## TASK PROMPT
From the listing below, pull out all lines with "mode" in them.

## DATA EXTRACTS
______

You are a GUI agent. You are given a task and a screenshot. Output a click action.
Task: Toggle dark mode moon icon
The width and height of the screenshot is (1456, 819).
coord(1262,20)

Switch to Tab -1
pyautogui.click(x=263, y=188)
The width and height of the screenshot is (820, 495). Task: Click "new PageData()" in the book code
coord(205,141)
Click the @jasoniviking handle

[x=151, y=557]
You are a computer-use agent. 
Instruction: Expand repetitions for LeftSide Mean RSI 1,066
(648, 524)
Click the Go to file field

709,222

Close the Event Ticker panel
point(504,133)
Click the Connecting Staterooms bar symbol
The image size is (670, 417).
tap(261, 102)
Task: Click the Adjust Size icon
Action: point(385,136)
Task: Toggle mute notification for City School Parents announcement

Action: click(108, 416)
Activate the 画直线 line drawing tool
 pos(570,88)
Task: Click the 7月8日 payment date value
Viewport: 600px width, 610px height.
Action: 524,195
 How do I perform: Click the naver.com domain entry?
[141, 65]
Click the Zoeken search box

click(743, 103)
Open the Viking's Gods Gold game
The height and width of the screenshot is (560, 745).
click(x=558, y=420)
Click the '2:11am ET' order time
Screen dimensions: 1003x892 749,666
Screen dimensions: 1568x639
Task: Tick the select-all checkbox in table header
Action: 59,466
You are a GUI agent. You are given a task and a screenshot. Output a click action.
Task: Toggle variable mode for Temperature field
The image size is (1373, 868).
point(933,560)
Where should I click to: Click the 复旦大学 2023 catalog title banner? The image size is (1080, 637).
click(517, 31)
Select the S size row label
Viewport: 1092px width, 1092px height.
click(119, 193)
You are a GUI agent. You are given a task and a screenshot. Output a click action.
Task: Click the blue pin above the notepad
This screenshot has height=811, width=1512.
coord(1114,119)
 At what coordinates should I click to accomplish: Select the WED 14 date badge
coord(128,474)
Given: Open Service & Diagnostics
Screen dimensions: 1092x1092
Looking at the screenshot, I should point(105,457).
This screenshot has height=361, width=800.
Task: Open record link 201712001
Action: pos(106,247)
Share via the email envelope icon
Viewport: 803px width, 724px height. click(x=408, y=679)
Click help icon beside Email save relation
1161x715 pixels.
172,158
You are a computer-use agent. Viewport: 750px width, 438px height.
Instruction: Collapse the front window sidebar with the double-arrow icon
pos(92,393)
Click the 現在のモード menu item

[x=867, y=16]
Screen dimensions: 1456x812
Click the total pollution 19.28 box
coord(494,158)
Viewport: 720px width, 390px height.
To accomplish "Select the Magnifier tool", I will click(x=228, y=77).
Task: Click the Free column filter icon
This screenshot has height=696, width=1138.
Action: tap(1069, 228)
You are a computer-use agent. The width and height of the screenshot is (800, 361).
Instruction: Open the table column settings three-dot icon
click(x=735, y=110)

______

## SOLVED PROBLEM
Task: Toggle dark mode moon icon
Task: Toggle variable mode for Temperature field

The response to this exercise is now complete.